Das liegt vermutlich daran, dass gleich zwei Publikations-Hochkaräter das Heft entwickelt haben: Hinter „weil.“ stecken der Kinderbuchverlag Carlsen und die Brand Eins Medien AG. Herausgekommen ist nun ein erstes Heft, das sich dem komplexen Thema kindgerecht widmet, ohne es sich kinderleicht zu machen und einfach „Pinke, Pinke“ abzubilden. Das muss es auch, weil Kinder schnell durchschauen, wenn man sie für doof hält. Dann fassen sie so ein Heft nicht an. Nicht mal für Geld.
In loser Folge gehen unsere Autor*innen zum Bahnhofskiosk, entdecken dort Zeitschriften und schreiben hier (wieder) darüber.

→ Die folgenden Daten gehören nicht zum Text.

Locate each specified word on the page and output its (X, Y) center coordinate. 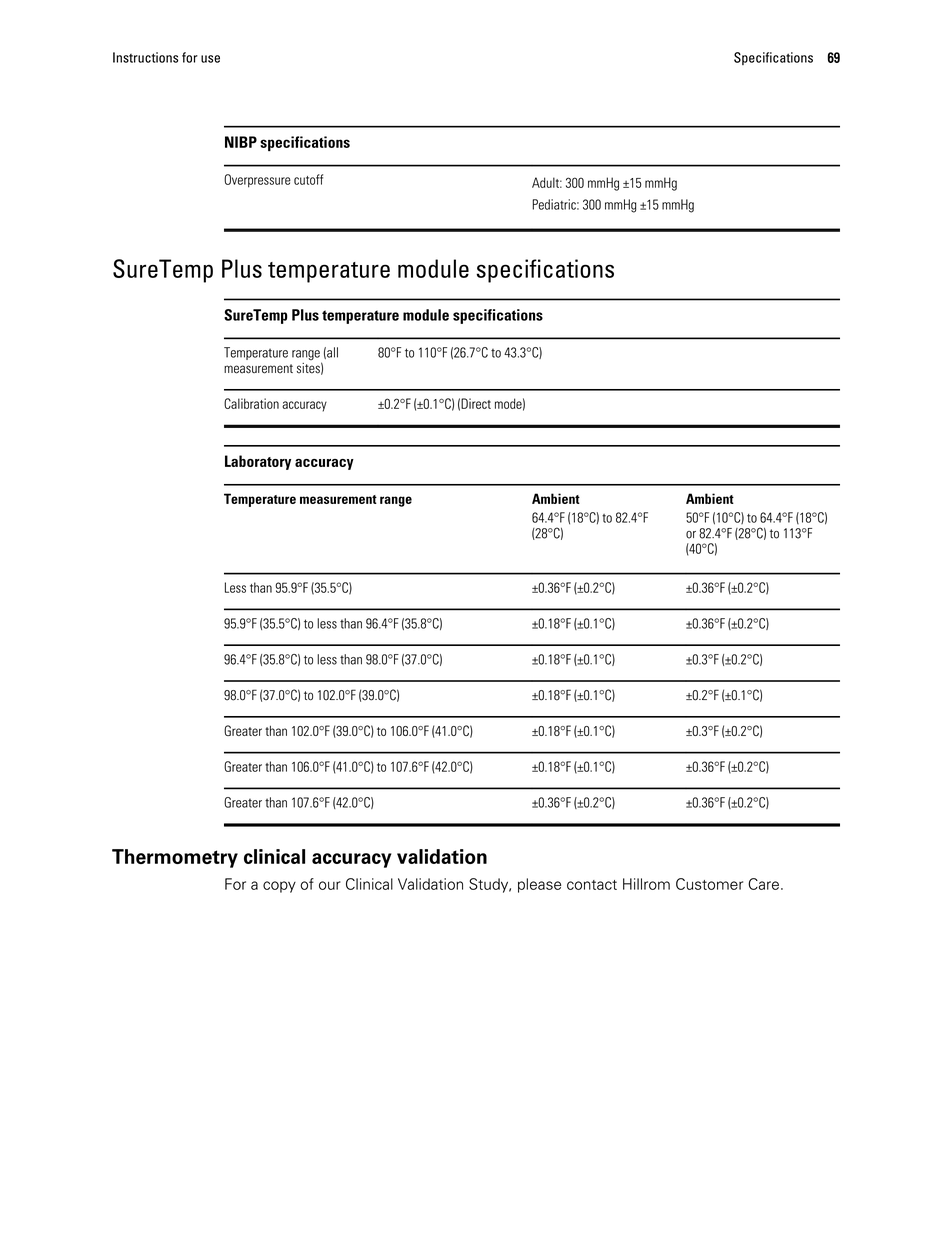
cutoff (308, 179)
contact (592, 885)
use (210, 59)
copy (279, 887)
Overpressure (257, 181)
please (539, 885)
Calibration (251, 403)
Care (763, 884)
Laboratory (258, 462)
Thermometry (175, 858)
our (330, 885)
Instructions (145, 57)
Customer (709, 884)
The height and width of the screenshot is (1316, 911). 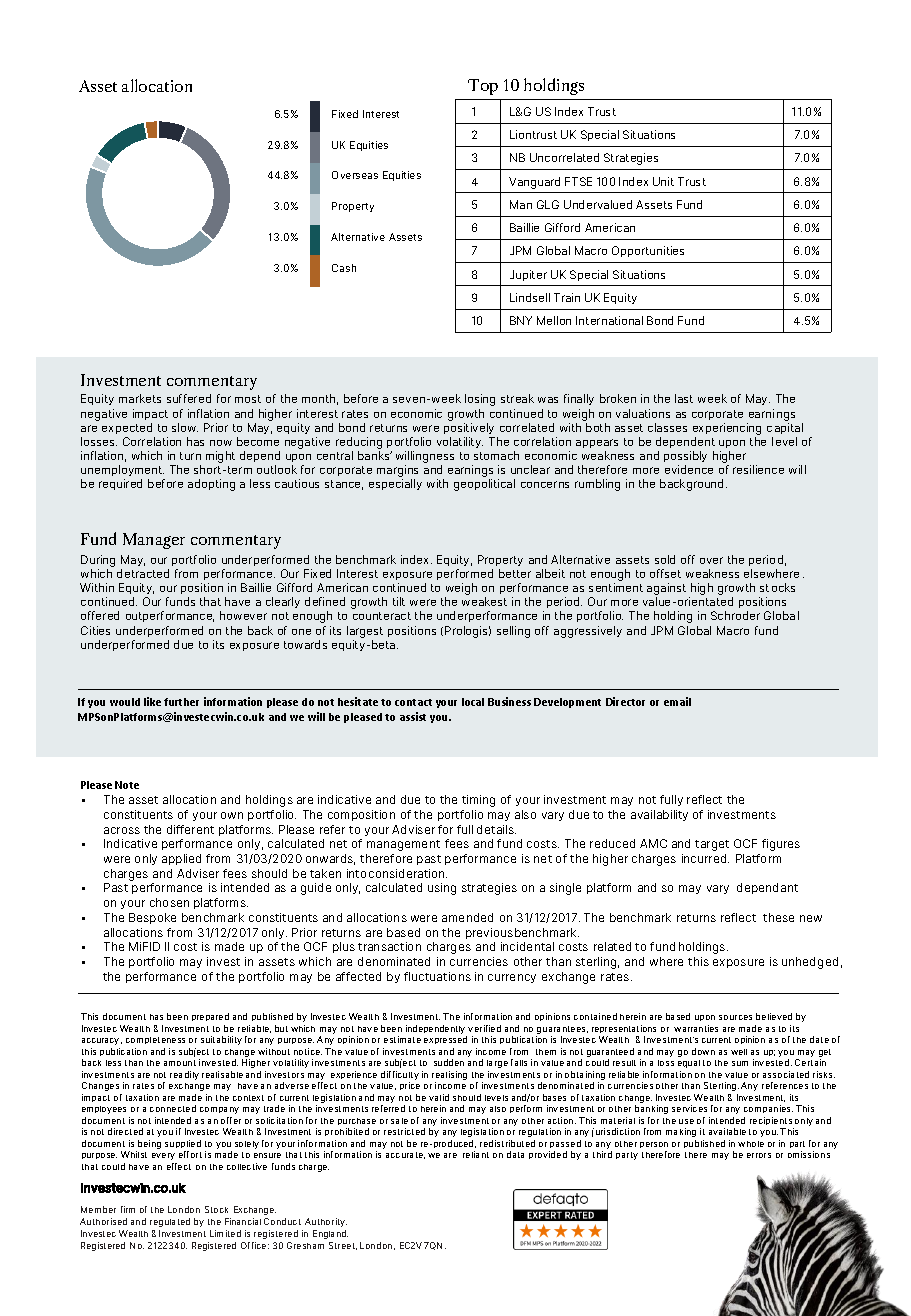 I want to click on FTSE, so click(x=578, y=181).
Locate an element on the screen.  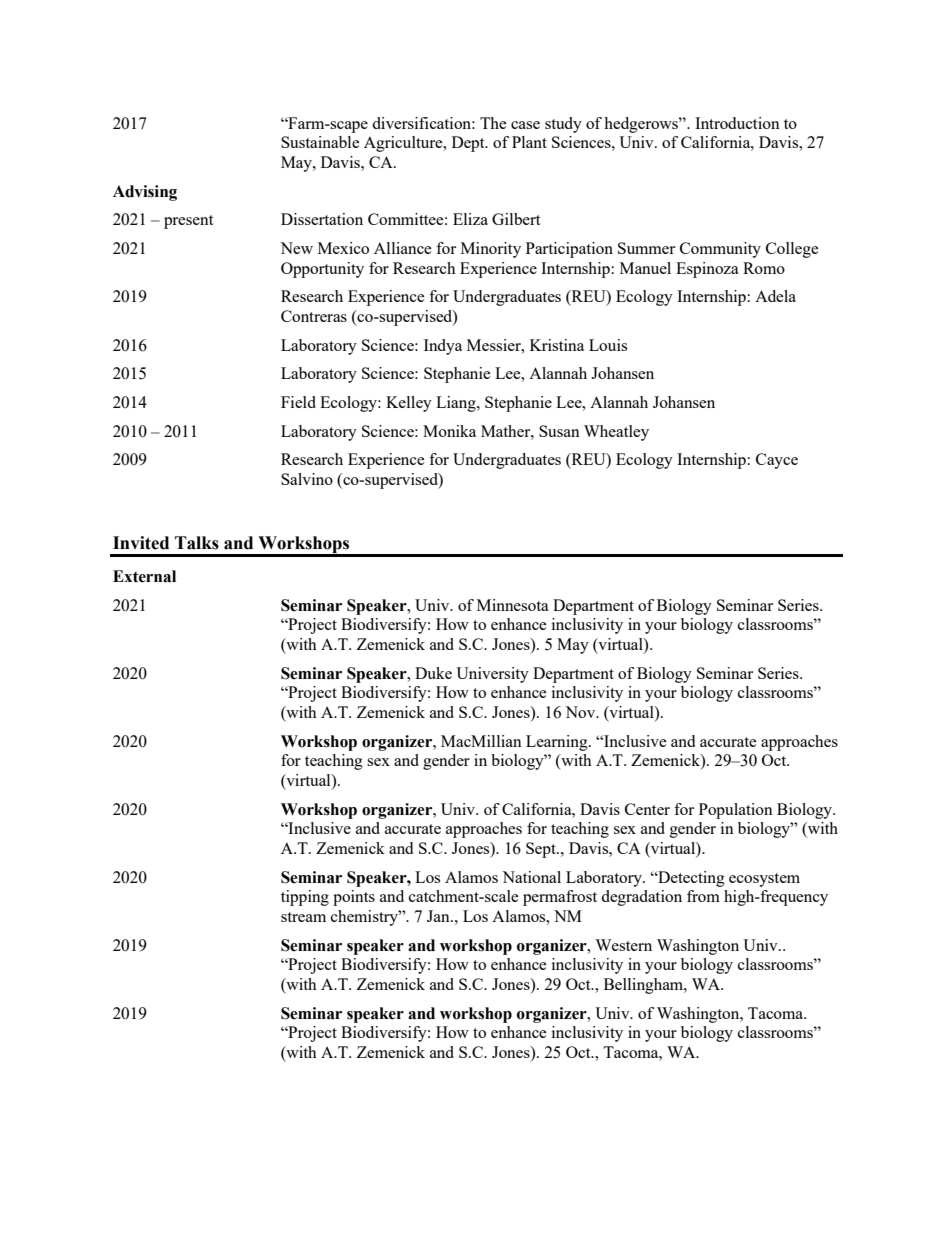
stream is located at coordinates (303, 917).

„Entdecke, wie alles zusammenhängt“, ist der Claim von „weil.“. „Wir fanden es wichtig, Kindern zeitgemäß aber nicht anbiedernd zu erklären, wie Wirtschaft funktioniert“, erzählt Susanne Risch, die Chefredakteurin des Heftes wie auch der Brand Eins Medien AG insgesamt. Zusammen mit Guido Neuhaus vom Carlsen Verlag hat sie das Heft konzipiert.

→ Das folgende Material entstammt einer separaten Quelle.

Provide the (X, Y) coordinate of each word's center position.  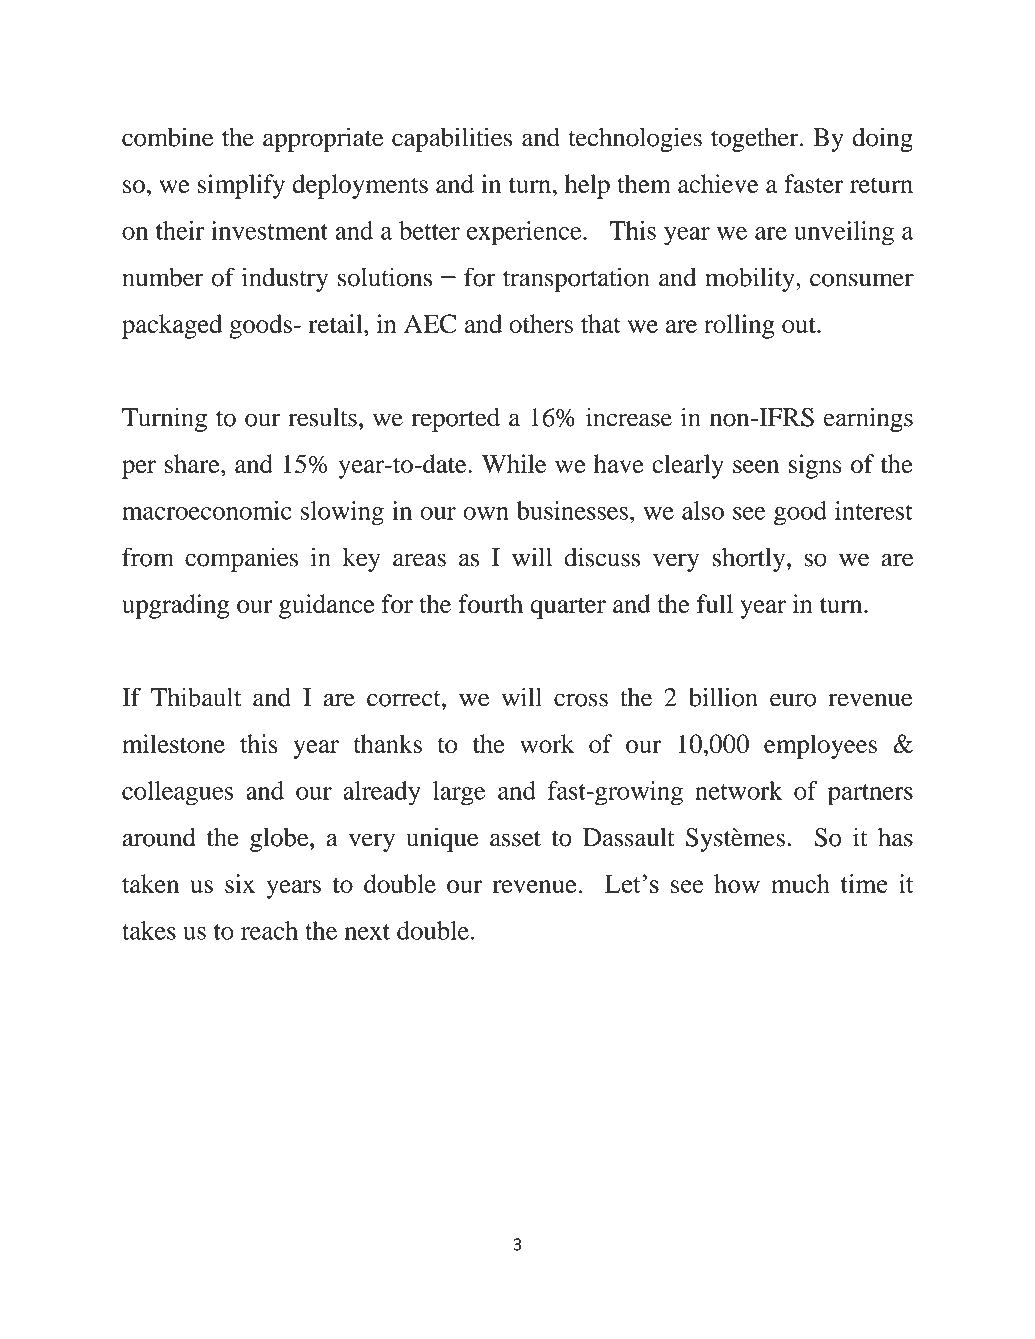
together (756, 140)
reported (456, 420)
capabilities (452, 139)
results (322, 417)
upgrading (175, 606)
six (240, 883)
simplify (241, 186)
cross (581, 700)
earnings (868, 419)
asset (515, 839)
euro (793, 700)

Man hört dem Satz nicht an, wie lang die Abende mitunter waren, bis das Heft stand. Und wie schwierig es sein muss, Kindern zwischen neun und elf Jahren ein System zu erklären, bei dem Eltern meist selbst kapitulieren und sich mit „Frag Finn“ (eine Kindersuchmaschine) herausreden. Wie kreativ man sein muss, einen Titel zu finden, der nicht englisch, nicht spießig, nicht pseudo-lustig, nicht lautmalerisch, nicht abgenutzt, nicht vergessbar, nicht albern, nicht ausgrenzend, nicht dämlich ist. Wie man nicht pädagogisch, weil das schon tagsüber passiert, aber dennoch mit Haltung, informiert, erklärt, einordnet – und das bei einer Zielgruppe, die weder Englisch noch Bruchrechnung kann.

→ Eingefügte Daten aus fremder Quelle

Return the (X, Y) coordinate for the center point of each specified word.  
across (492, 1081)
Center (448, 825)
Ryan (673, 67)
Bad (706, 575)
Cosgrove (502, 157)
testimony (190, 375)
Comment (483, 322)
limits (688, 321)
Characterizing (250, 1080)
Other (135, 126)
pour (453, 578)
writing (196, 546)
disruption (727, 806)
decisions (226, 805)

Auch die Frage, wie lang Texte eigentlich sein dürfen, bevor Kinder aussteigen, mussten Susanne Risch und Guido Neuhaus klären. Schließlich ist die Hauptzielgruppe noch in der Grundschule. Die beiden haben entschieden: bis zu 6.000 Zeichen. Im Magazin macht das ganze acht Seiten, die mit vielen graphischen Elementen daherkommen, sodass man immer wieder aus- und einsteigen kann, und trotzdem nicht den Faden verliert.
So wie man seinen Kindern passierte Möhren in die Lasagne gemogelt hat, versucht „weil.“ mit Zwischenausruh-Elementen und Erklärkästen bei der Stange zu halten. Für die Super-Ästhetin Risch, die niemals eine geschmeidige, aber unästhetische Lösung in ihren anderen Heften („Brand eins Thema“, „Edition Brand eins“, „Brand eins Neuland“) dulden würde, sei das mitunter „Horror“, wie sie sagt. (Das aber ziemlich lieb und dabei lachend!)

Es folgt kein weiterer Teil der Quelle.